PROVIDED TEXT:
##############################

California Court of Appeals, Fourth District, First Division
Jun 16, 2008
No. D051433 (Cal. Ct. App. Jun. 16, 2008)

Opinion


Conservatorship of the Person of T. L. SAN DIEGO COUNTY HEALTH AND HUMAN SERVICES AGENCY, Petitioner and Respondent, v. T. L., Objector and Appellant. D051433 California Court of Appeal, Fourth District, First Division June 16, 2008

NOT TO BE PUBLISHED

APPEAL from a judgment of the Superior Court of San Diego County No. MH98382, Patricia A. Y. Cowett, Judge.

HUFFMAN, J.

T. L. appeals a judgment after jury trial, reestablishing a conservatorship of the person for her under the Lanterman-Petris-Short Act (LPS Act). (Welf. & Inst. Code, § 5000 et seq.) T. L. contends the trial court abused its discretion when, during jury deliberations, it responded to the jury's question about how to proceed due to its current 11-1 deadlock, by allowing the case to be reopened to permit the introduction of additional evidence. (People v. Funes (1994) 23 Cal.App.4th 1506, 1520(Funes); Horning v. Shilberg (2005) 130 Cal.App.4th 197, 208-209(Horning).) The petitioner, the Public Conservator of the County of San Diego (petitioner), had previously prepared a chronology of placements in which T. L. had resided from 1997 to the present, and the court admitted that document as Exhibit 1 at trial in response to the jury's question, after discussions with counsel.

Statutory references are to the Welfare and Institutions Code unless otherwise specified.

As will be explained, the procedure used by the trial court was an appropriate exercise of discretion in light of the nature of the jury's question and the discussion with counsel. T. L.'s arguments on appeal are not well taken and the judgment will be affirmed.

I

FACTS AND BACKGROUND FROM PRIOR OPINION AND CURRENT RECORD

In a 2007 prior published opinion, this court outlined the facts under which T. L.'s prior conservatorship was reestablished. (Conservatorship of T. L. (2007) 149 Cal.App.4th 1022.) We said, "In April 2006, the Public Conservator of the County of San Diego filed a petition for the reestablishment of a conservatorship of the person for T. L. under the LPS Act on the ground she remained gravely disabled by a mental disorder and was unable to provide for her basic needs of food, clothing and shelter. The petition sought T. L.'s continued placement in a locked facility and the imposition of certain disabilities, including loss of the rights to drive, enter into contracts, possess a firearm, and refuse or consent to medical treatment and medications. Attached to the petition was a declaration by two physicians that stated T. L. suffered from schizophrenia and could not provide basic care for herself, and imposition of the disabilities was necessary because of her psychosis and poor judgment." (Id. at p. 1026.) In the 2006 proceedings, T. L.'s appointed counsel represented in a sworn declaration that T. L. told her she consented to the reestablishment without a formal court hearing on the matter. We upheld the judgment reestablishing the conservatorship on an ex parte basis, over T. L.'s due process objections.

In an order of December 6, 2007, this court granted T. L.'s unopposed motion for judicial notice of the record in this previous appeal.

##############################

RECORDS SHOWN:
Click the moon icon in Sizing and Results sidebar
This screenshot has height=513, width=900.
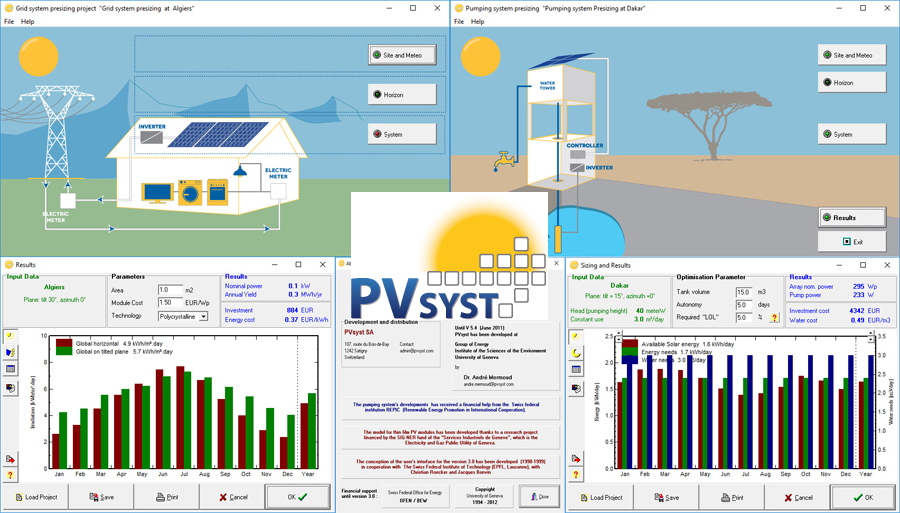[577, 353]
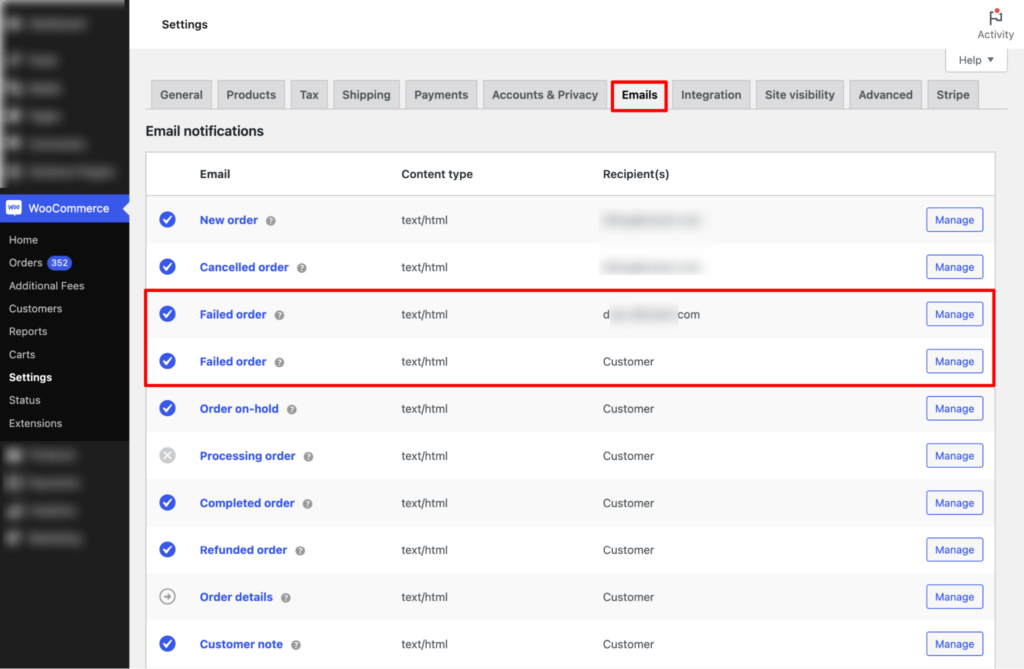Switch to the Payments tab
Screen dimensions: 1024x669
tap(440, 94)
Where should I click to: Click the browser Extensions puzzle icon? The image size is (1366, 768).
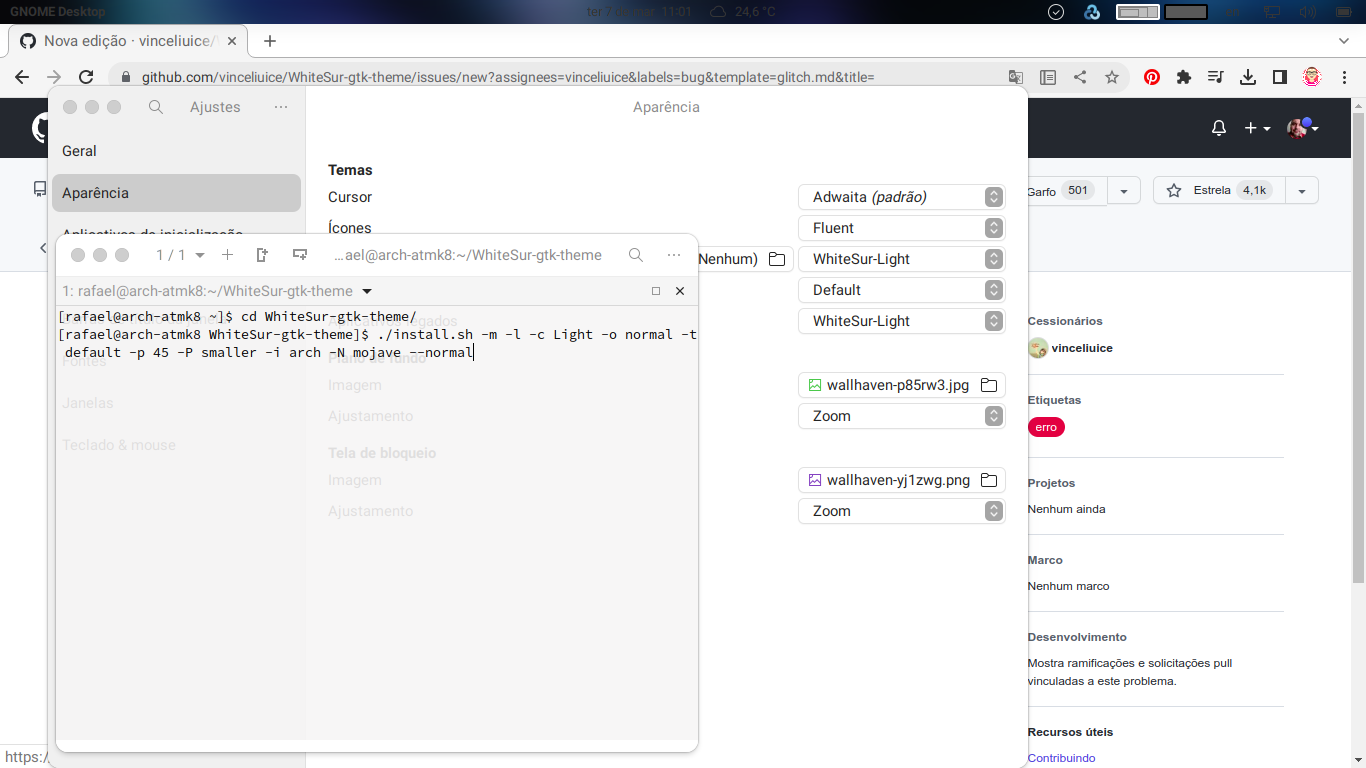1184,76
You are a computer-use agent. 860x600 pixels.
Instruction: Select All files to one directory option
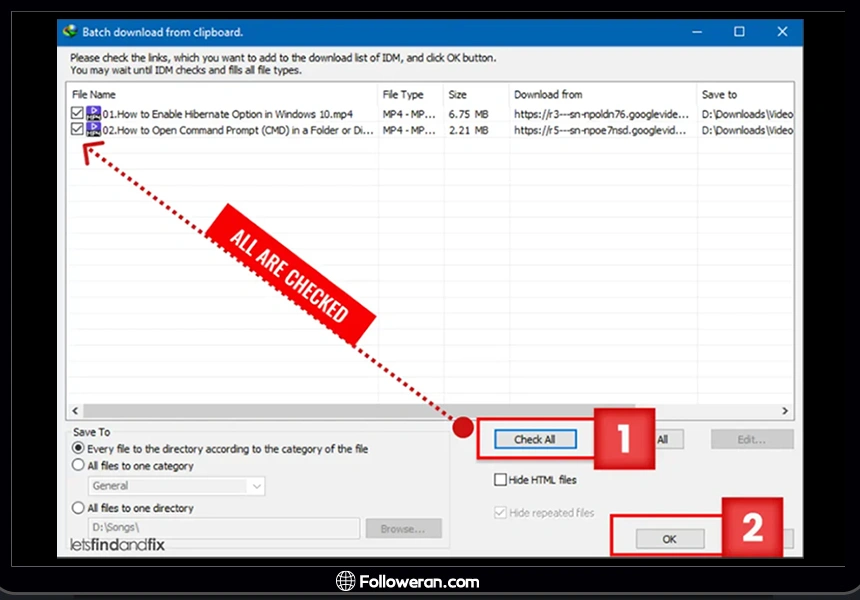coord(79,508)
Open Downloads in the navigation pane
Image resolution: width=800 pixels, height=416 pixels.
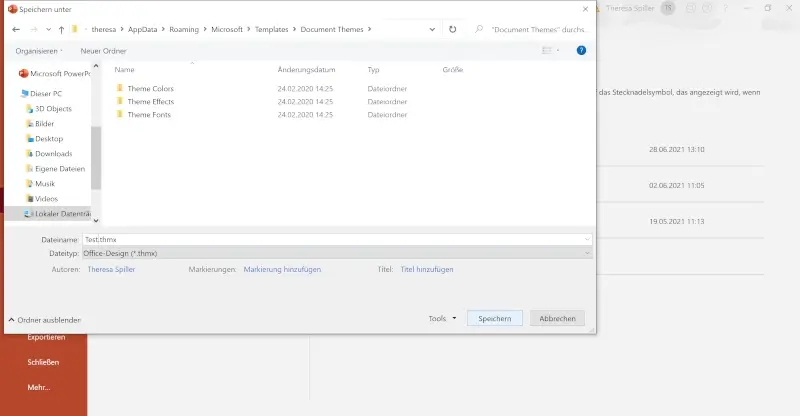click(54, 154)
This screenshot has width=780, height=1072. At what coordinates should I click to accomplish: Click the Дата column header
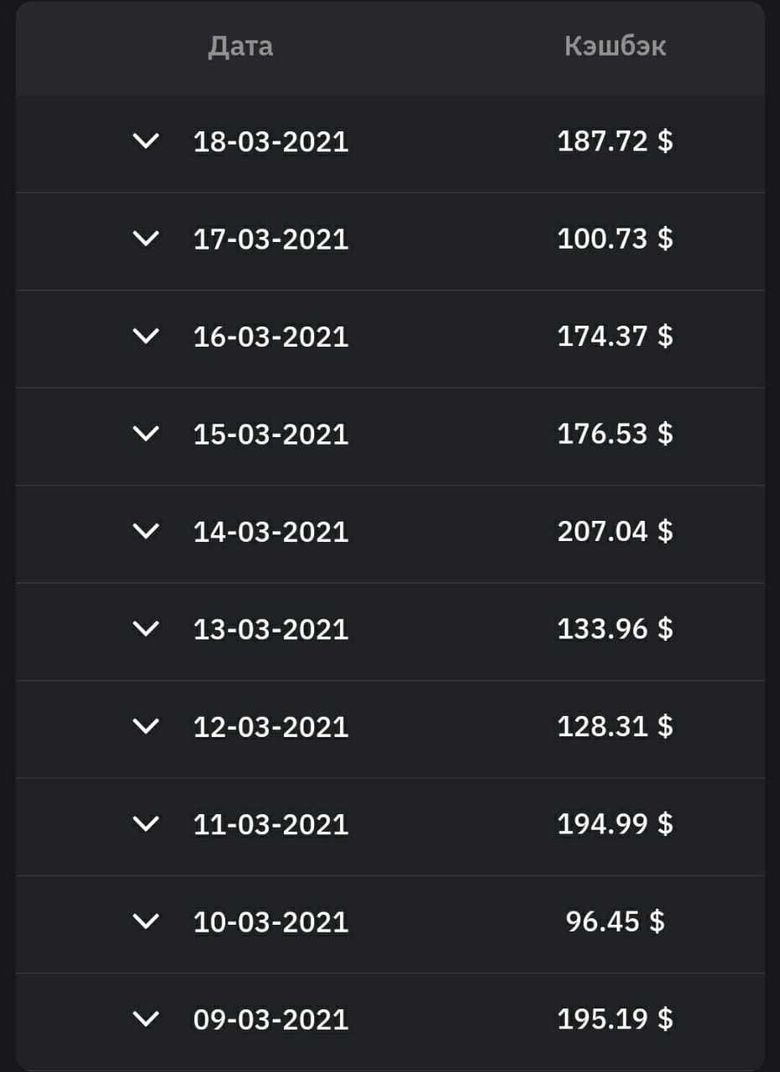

##############################

ACTION ITEM A: What mental disorder did the two physicians' declaration in the court opinion say T. L. suffered from?
ACTION ITEM B: Reproduce word for word the portion of the court opinion starting with "T. L. appeals" and going on through "discussions with counsel.".
Use only the court opinion, not the listing.

OUTPUT A: Schizophrenia.

OUTPUT B:
T. L. appeals a judgment after jury trial, reestablishing a conservatorship of the person for her under the Lanterman-Petris-Short Act (LPS Act). (Welf. & Inst. Code, § 5000 et seq.) T. L. contends the trial court abused its discretion when, during jury deliberations, it responded to the jury's question about how to proceed due to its current 11-1 deadlock, by allowing the case to be reopened to permit the introduction of additional evidence. (People v. Funes (1994) 23 Cal.App.4th 1506, 1520(Funes); Horning v. Shilberg (2005) 130 Cal.App.4th 197, 208-209(Horning).) The petitioner, the Public Conservator of the County of San Diego (petitioner), had previously prepared a chronology of placements in which T. L. had resided from 1997 to the present, and the court admitted that document as Exhibit 1 at trial in response to the jury's question, after discussions with counsel.